Write the records out exactly, so that no picture remains in the copy.

(Pixel coordinate grounding data)

************

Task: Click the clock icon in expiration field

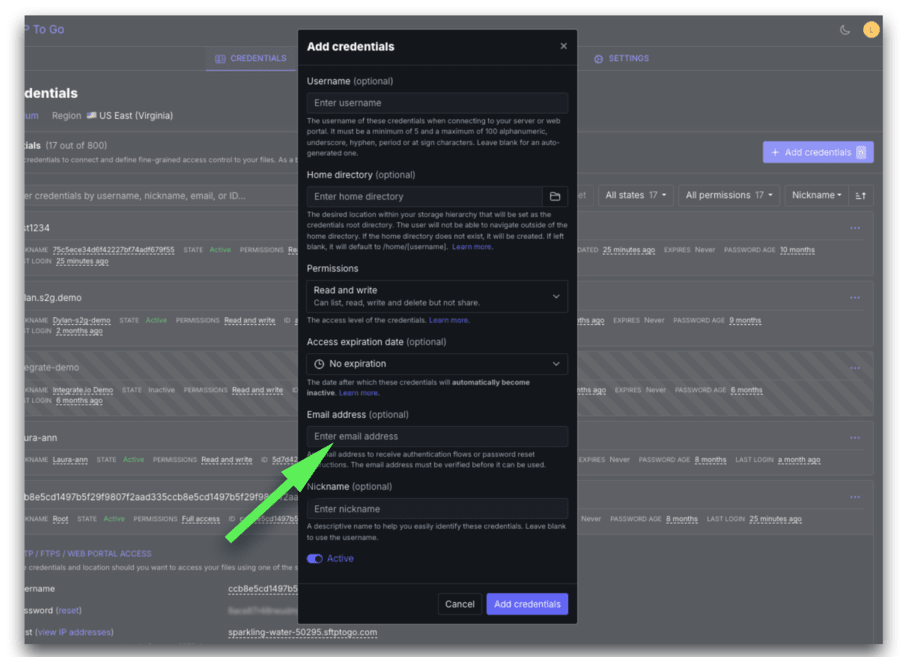Action: point(319,364)
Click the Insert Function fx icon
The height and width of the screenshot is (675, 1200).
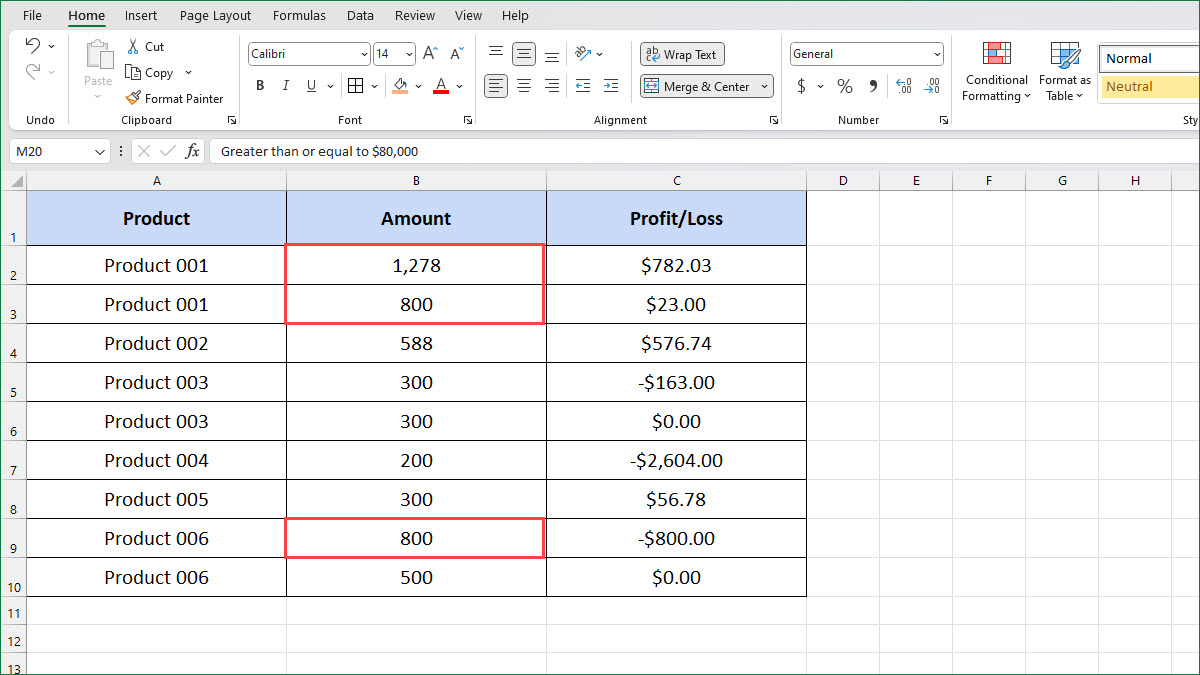pyautogui.click(x=193, y=152)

************

→ **Response to this task**
Task: Click the clock icon in expiration field

Action: point(319,364)
Click the Insert Function fx icon
The height and width of the screenshot is (675, 1200).
pyautogui.click(x=193, y=152)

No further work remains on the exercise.